** begin Passage **

Tips for Doing Research and Other Scholarly Work
From a November, 2006 University of Maine Cooperative Extension dialogue, led by faculty members Louise Franck Cyr, Mark Hutchinson, Lisa Phelps, summarized and edited by Ron Beard and Shirley Hager
1) Form the research question – know what you’re asking
All research and the work of scholarly discovery starts with your curiosity to know “what might happen if”, or “why” or “how come….” Those questions often start with your own observations and experience. Framing your question, begins to help you determine how you will design your research to find answers.
2) Do a good literature review to find out “Is this something new that will add to what we know?”
As we form our research question, we now have unprecedented power to find out what others have thought or done in relationship to that question. Search engines and library data bases put us in touch with colleagues all over the world and reveal unexpected lines of inquiry and allies in designing methods, analyzing data and sharing results. And most of them are accessible from our lap-top computers.
3) Form partnerships to understand what clients want to know and to buy in
Keeping track of the individual questions asked by clients, or the patterns and themes from many clients over time may help you focus your curiosity into a research question. One of the great qualities of extension, as part of the land grant mission, is our contact with community members who will actually use the results of applied research.

** end Passage **
** begin Data excerpt **

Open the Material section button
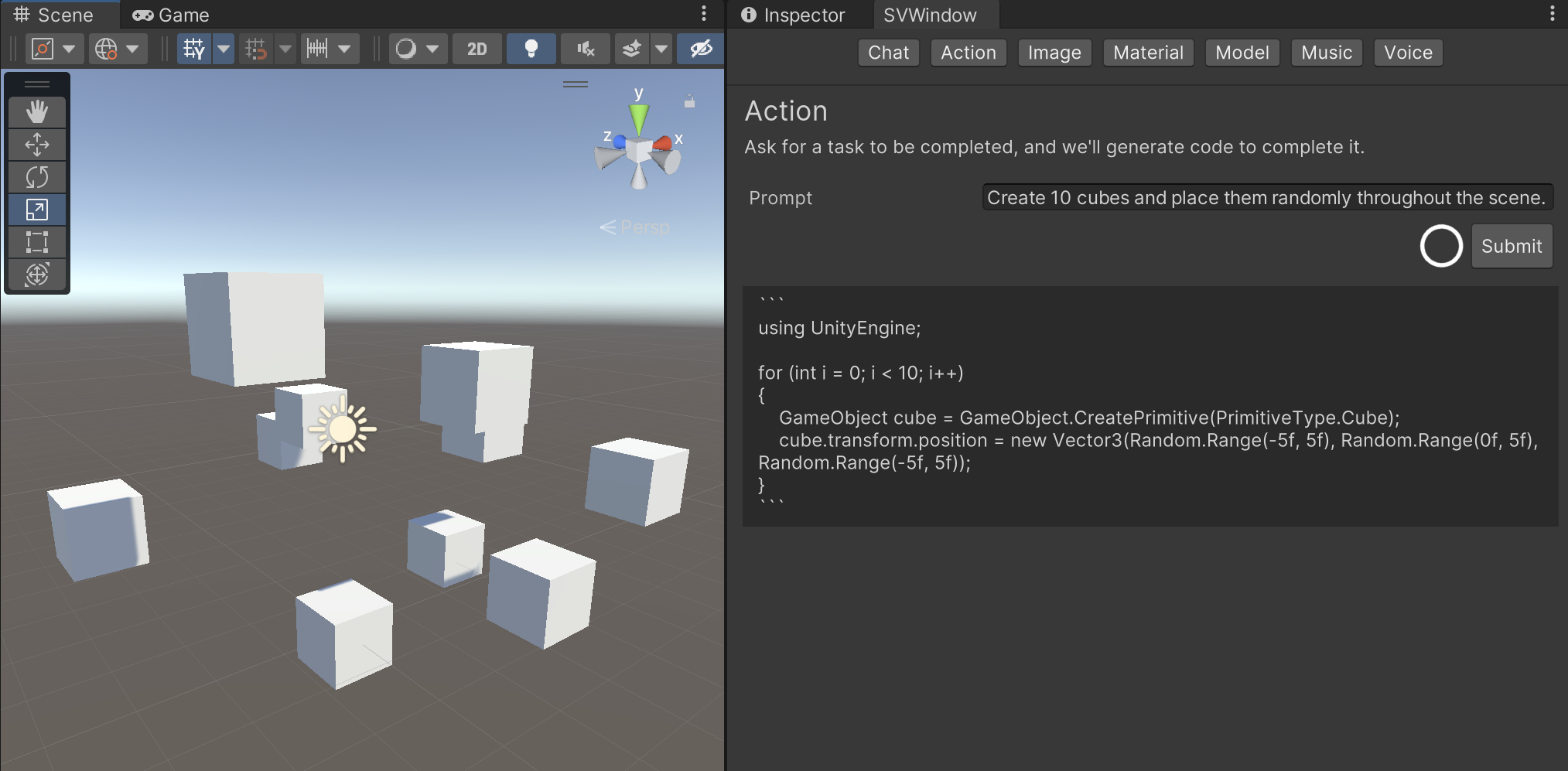The image size is (1568, 771). tap(1148, 53)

** end Data excerpt **

**Directions:**
- A) Decide whether each statement agrees with the research tips. Answer yes or no for each, and quote the words of the tips that decide it.
(i) The dialogue behind the tips took place in November 2006.
(ii) According to the tips, most search engines and library databases cannot be reached from laptop computers.
(iii) The tips say that research questions often start with your own observations and experience.
- B) According to the research tips, who summarized and edited the dialogue?
- C) Quote the research tips from "3) Form partnerships" to "of applied research.".

**Answers to the exercise:**
- A)
(i) Yes: "From a November, 2006 University of Maine Cooperative Extension dialogue"
(ii) No: "And most of them are accessible from our lap-top computers."
(iii) Yes: "Those questions often start with your own observations and experience."

- B) Ron Beard and Shirley Hager.

- C)
3) Form partnerships to understand what clients want to know and to buy in
Keeping track of the individual questions asked by clients, or the patterns and themes from many clients over time may help you focus your curiosity into a research question. One of the great qualities of extension, as part of the land grant mission, is our contact with community members who will actually use the results of applied research.